Reversing Utility Tariff Hikes Facing Difficulties

    Ghana's Public Utilities Regulatory Commission indicates tariff adjustments are crucial for power stability and financial viability.

    2 min read3 min listen
    Reversing Utility Tariff Hikes Facing Difficulties

    Ghana's Public Utilities Regulatory Commission (PURC) has indicated that reversing the recently implemented utility tariff adjustments for the third quarter of 2026 will be extremely difficult. These tariff hikes, which took effect on July 1, 2026, increased electricity tariffs by 3.49% and water tariffs by 0.85%.

    The utility regulator stated these adjustments are essential for maintaining a stable power supply and addressing the escalating costs of financing fuel for electricity generation. The tariff review also aims to ensure the financial health of power producers and distribution companies. Without these adjustments, the power sector faces significant financial shocks.

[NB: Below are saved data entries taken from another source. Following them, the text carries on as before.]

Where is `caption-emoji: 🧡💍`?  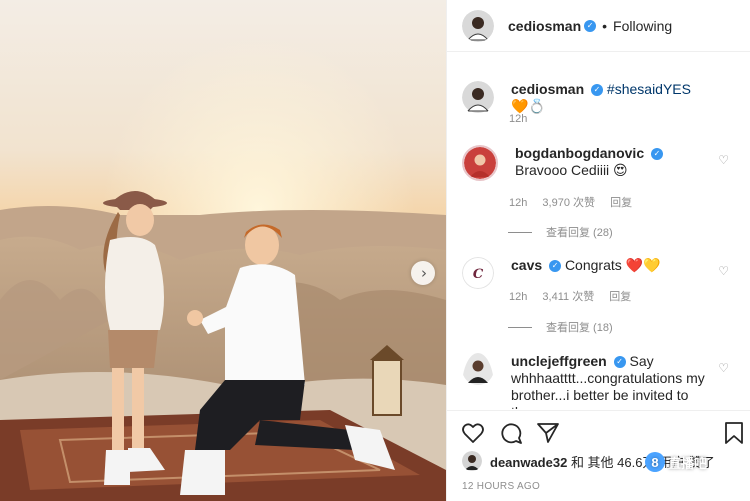 caption-emoji: 🧡💍 is located at coordinates (528, 106).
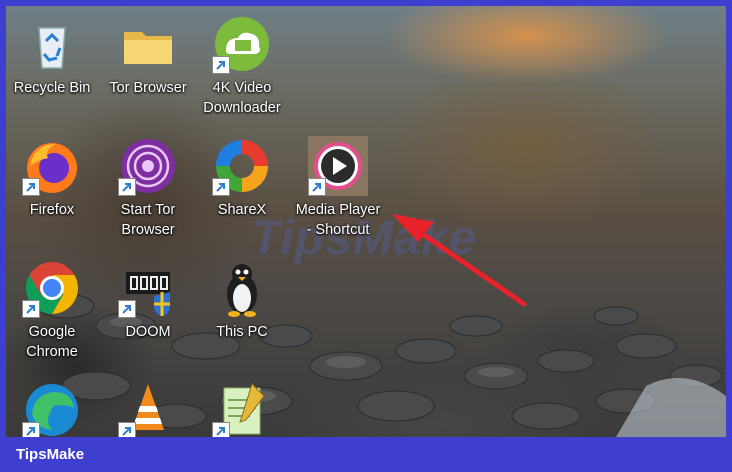  Describe the element at coordinates (460, 260) in the screenshot. I see `red-pointer-arrow` at that location.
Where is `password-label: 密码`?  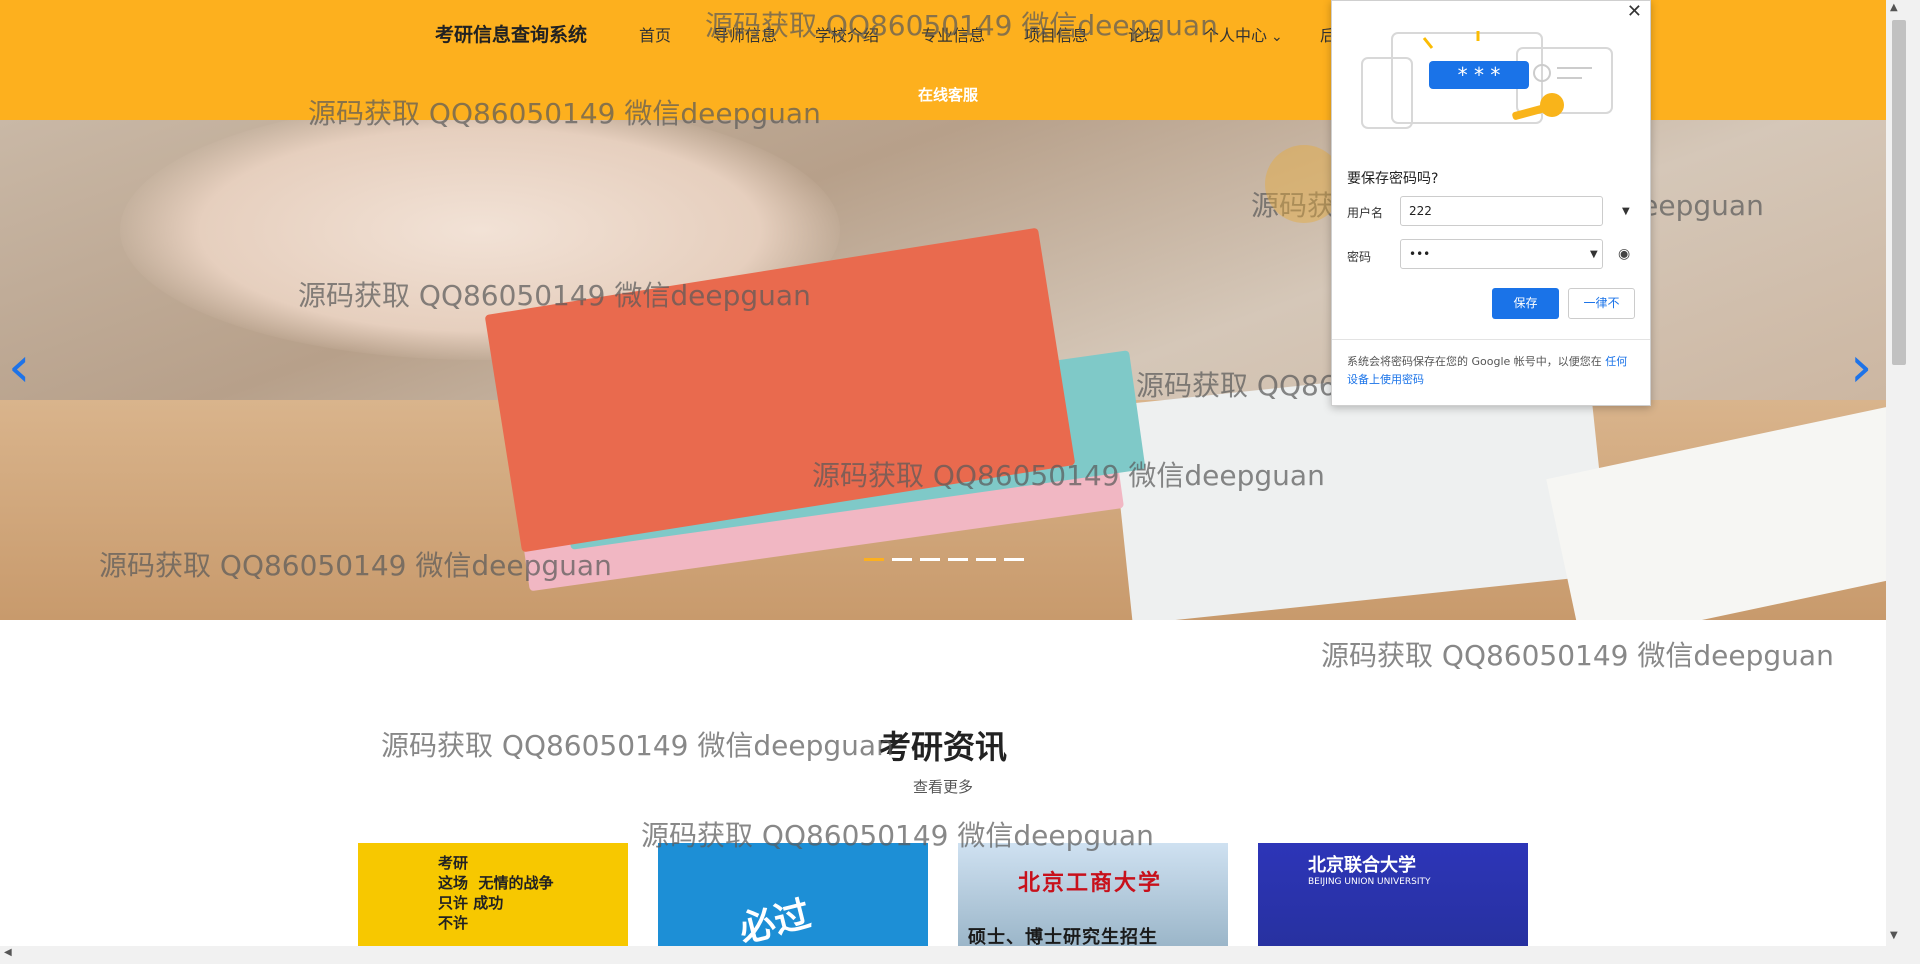
password-label: 密码 is located at coordinates (1360, 257).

    This development comes as Ghana continues to navigate complex economic challenges, including inflation and the depreciation of the Ghana cedi against major foreign currencies. The PURC’s decision highlights the ongoing struggle to balance consumer affordability with the operational sustainability of critical public services. Previous data from the Bank of Ghana has shown persistent economic pressures, even as non-performing loans decline in the banking sector.

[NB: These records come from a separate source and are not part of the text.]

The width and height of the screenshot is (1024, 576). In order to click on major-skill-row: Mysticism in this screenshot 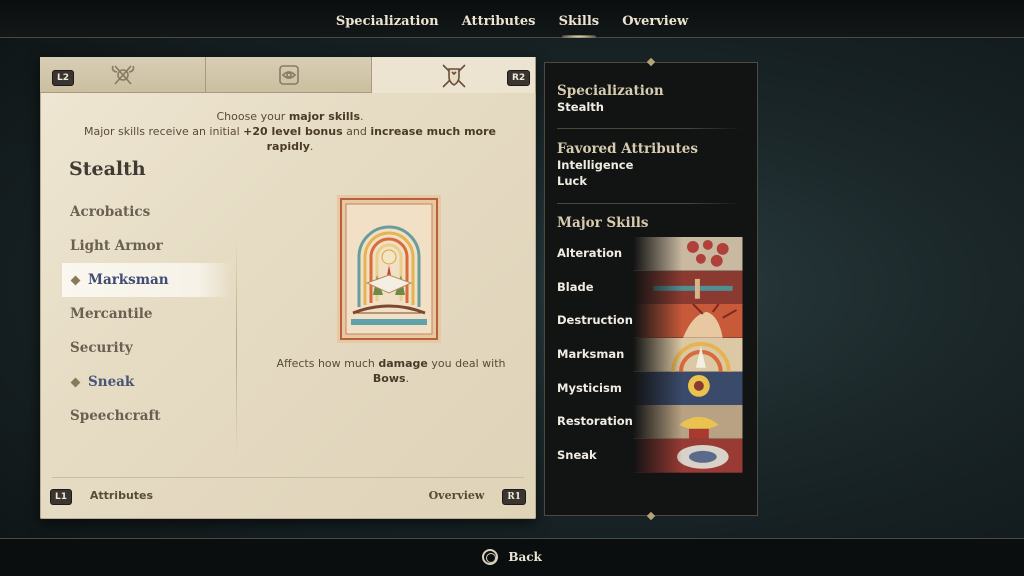, I will do `click(651, 388)`.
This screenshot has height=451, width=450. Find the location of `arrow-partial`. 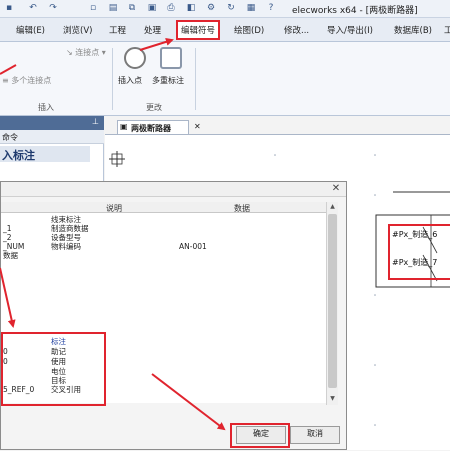

arrow-partial is located at coordinates (8, 70).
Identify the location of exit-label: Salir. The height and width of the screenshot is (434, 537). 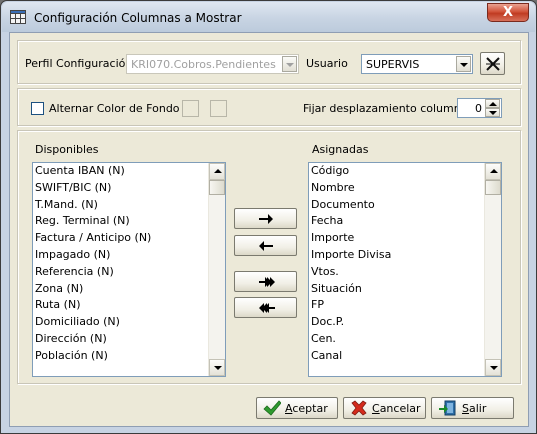
(474, 408).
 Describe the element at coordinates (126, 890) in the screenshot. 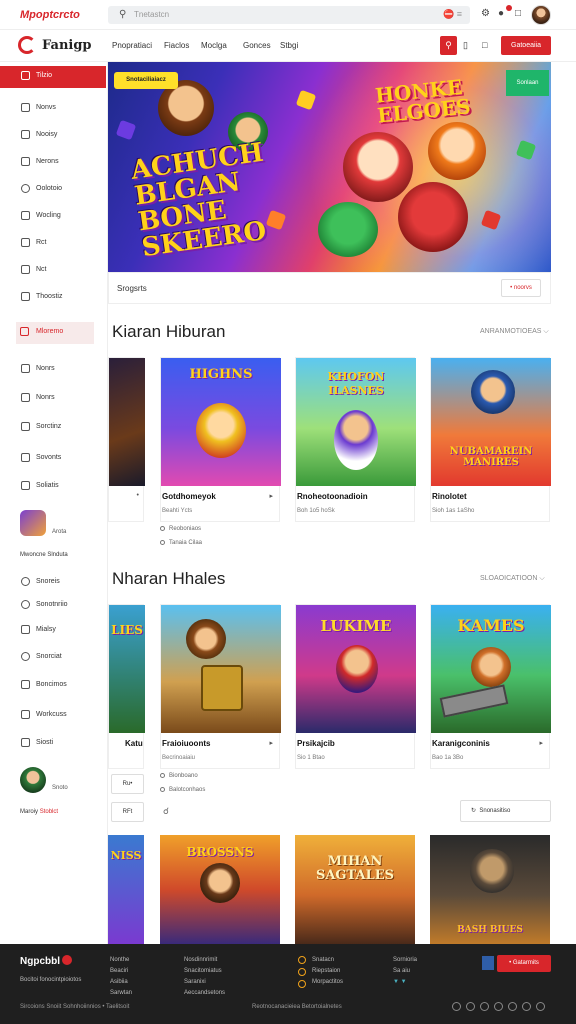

    Dr. Shafic Suleman, the Executive Secretary of the PURC, confirmed the difficulty in reversing the tariffs in an interview. He stated the power sector carries substantial debt, necessitating innovative solutions like the proposed tariff review. Dr. Suleman also noted the tariff review incorporated forward-looking indicators such as inflation and the cedi's performance.

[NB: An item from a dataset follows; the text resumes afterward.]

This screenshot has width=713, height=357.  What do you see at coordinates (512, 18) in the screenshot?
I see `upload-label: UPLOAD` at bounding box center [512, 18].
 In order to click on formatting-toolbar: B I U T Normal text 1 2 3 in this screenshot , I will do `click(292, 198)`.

    The PURC's stance implies that consumers and businesses should brace for these higher utility costs to persist for the foreseeable future. Decision-makers in industries and households will need to adjust budgeting to accommodate the increased expenditure. The move also signals the government's commitment to ensuring the long-term viability of the utility sector, potentially at the cost of immediate consumer relief. Future energy policy and market responses will likely be shaped by these sustained tariff levels.

    The Commission detailed that the adjustments are part of its quarterly tariff review mechanism. This mechanism accounts for changes in key operational factors affecting utility providers. These factors include the exchange rate between the Ghana cedi and the US dollar, overall inflation, the electricity generation mix, and the cost of fuel, especially natural gas used in thermal power production.

    The PURC aims to preserve the real value of tariffs and support the delivery of reliable services through these reviews. Dr. Suleman stressed that utility companies often do not break even even with current tariff levels, requiring government intervention monthly. He also explained that the tariff-setting model now includes forward-looking indicators to anticipate and mitigate the impact of external events, such as exchange rate fluctuations.